## About this task
Please output every line of the material as it stands, without the pictures.

::: Records for this exercise :::

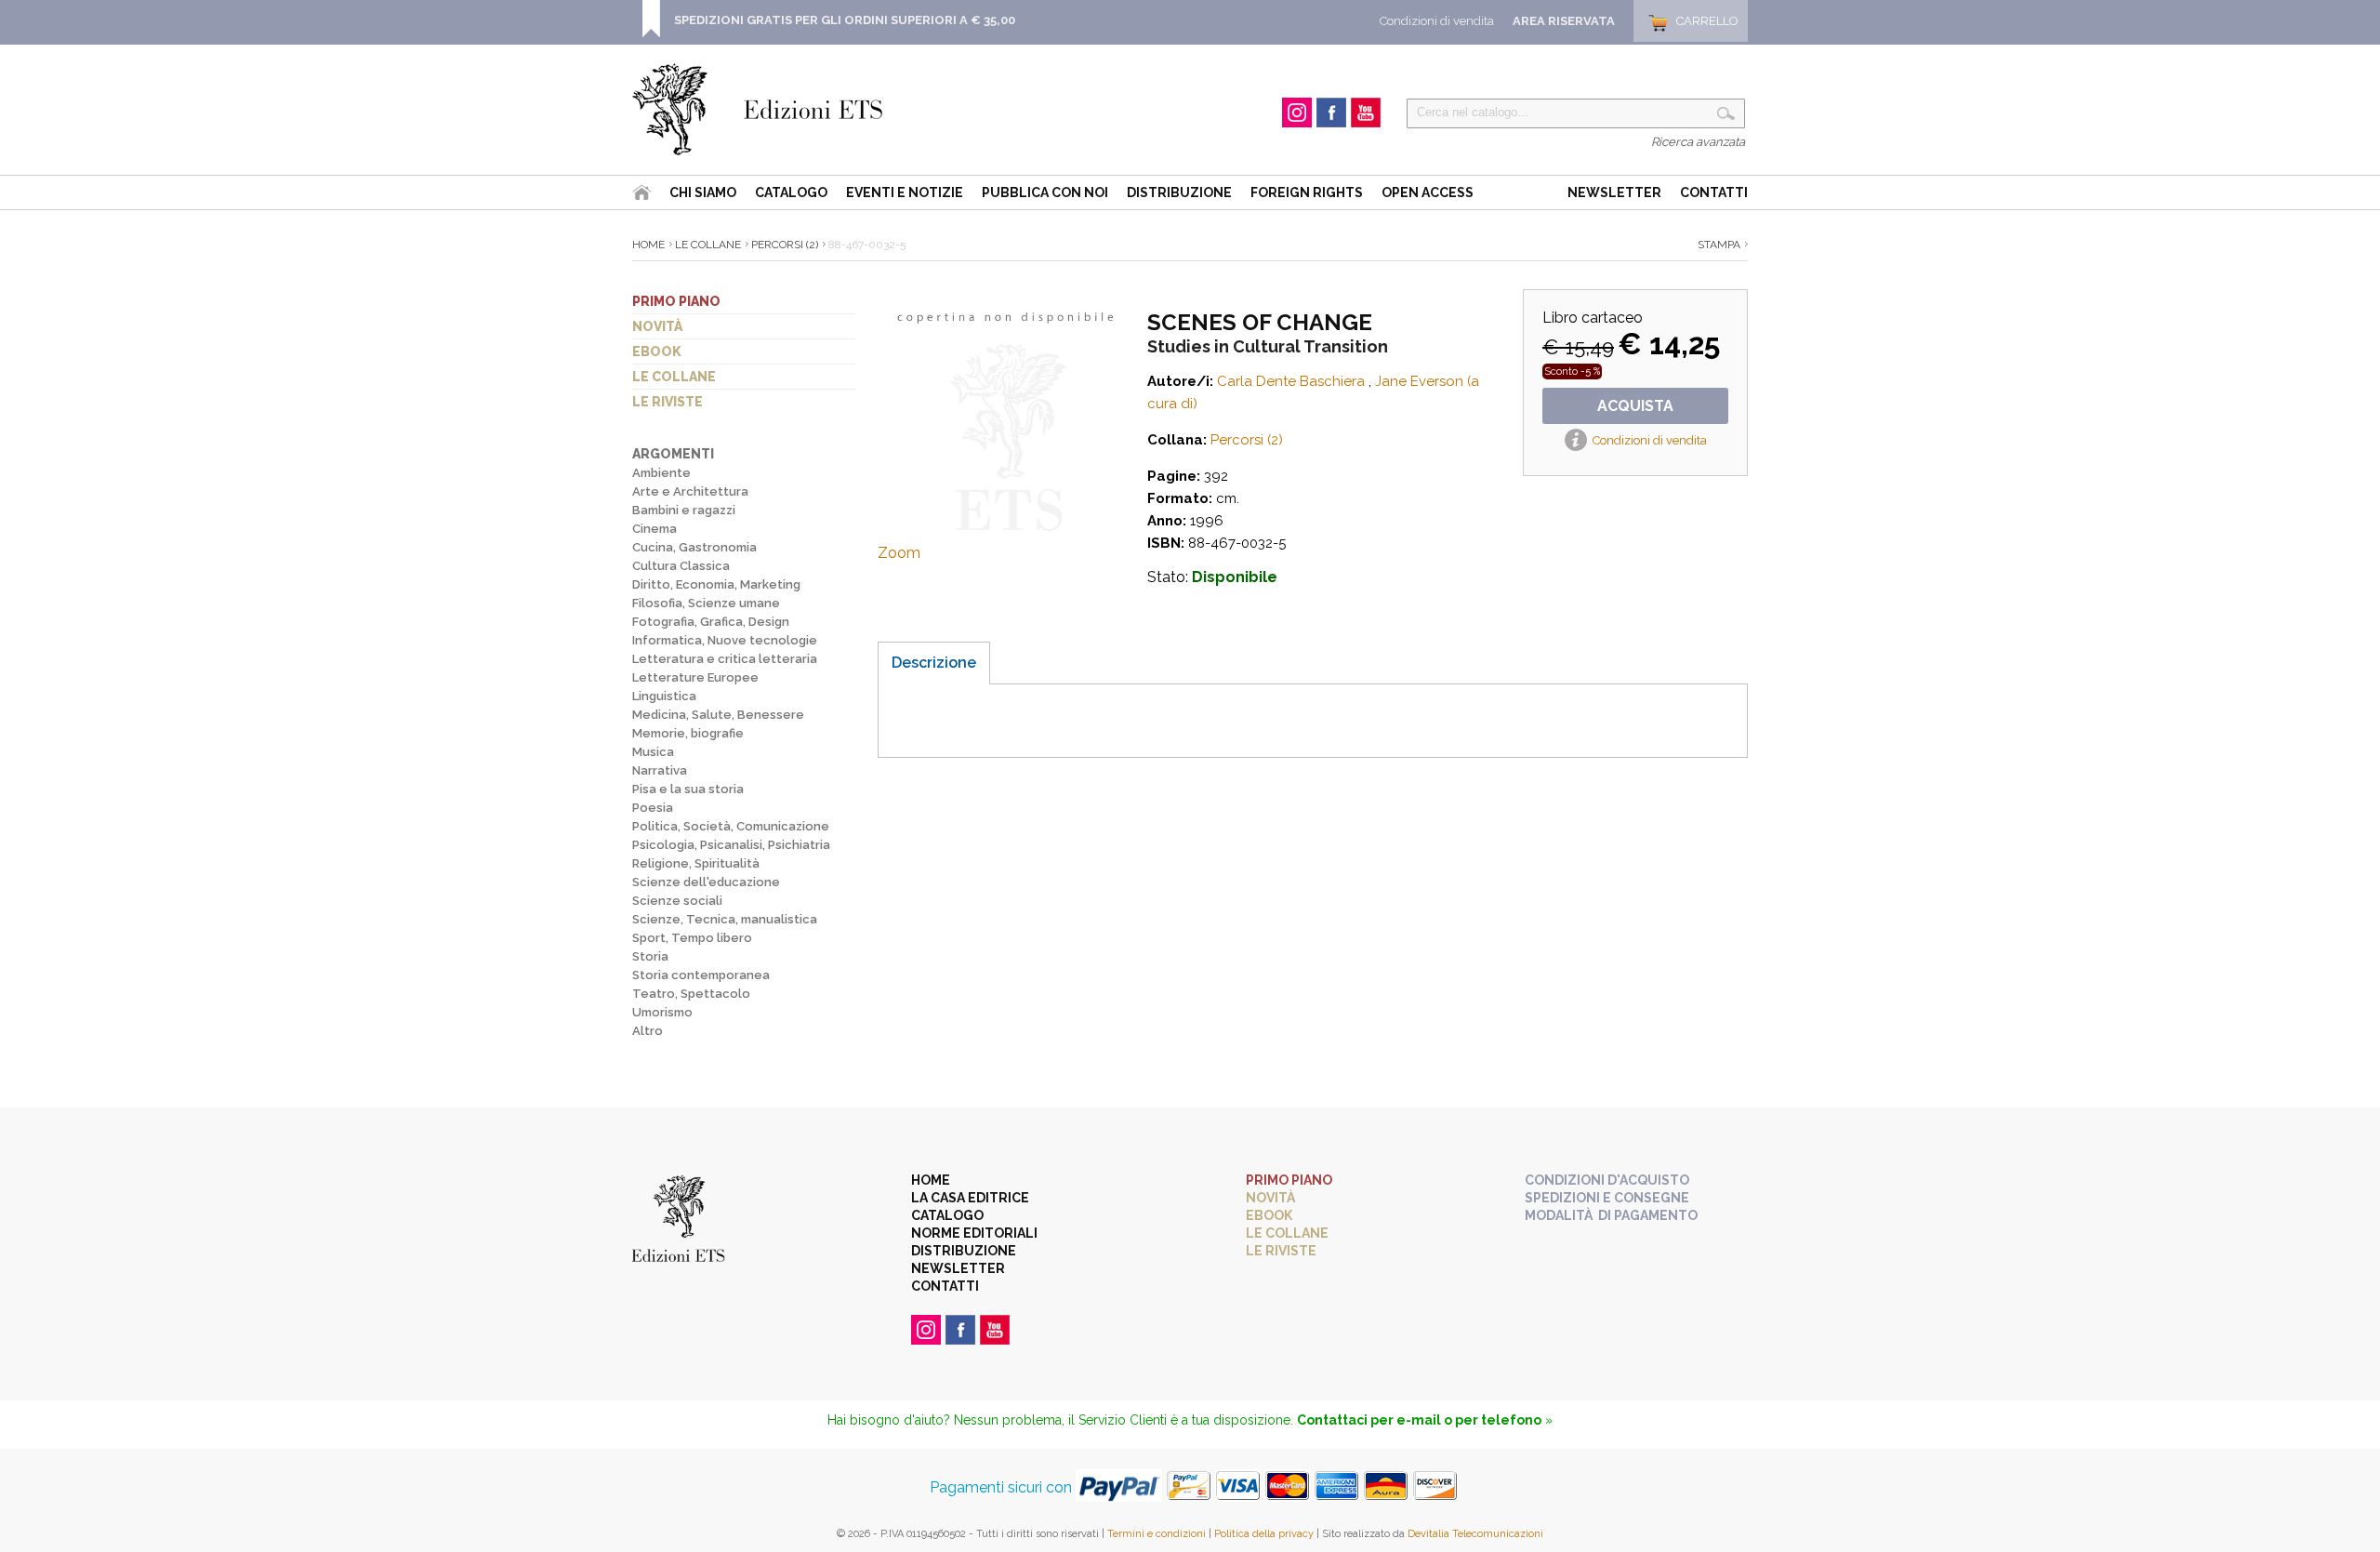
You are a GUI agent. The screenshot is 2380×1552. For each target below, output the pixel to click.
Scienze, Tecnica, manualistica (724, 919)
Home (648, 244)
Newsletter (1614, 192)
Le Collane (708, 244)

:::

## Reply to the task
You are a GUI agent. The screenshot is 2380×1552. For each target below, output the pixel to click.
Scienze, Tecnica, manualistica (724, 919)
Home (648, 244)
Newsletter (1614, 192)
Le Collane (708, 244)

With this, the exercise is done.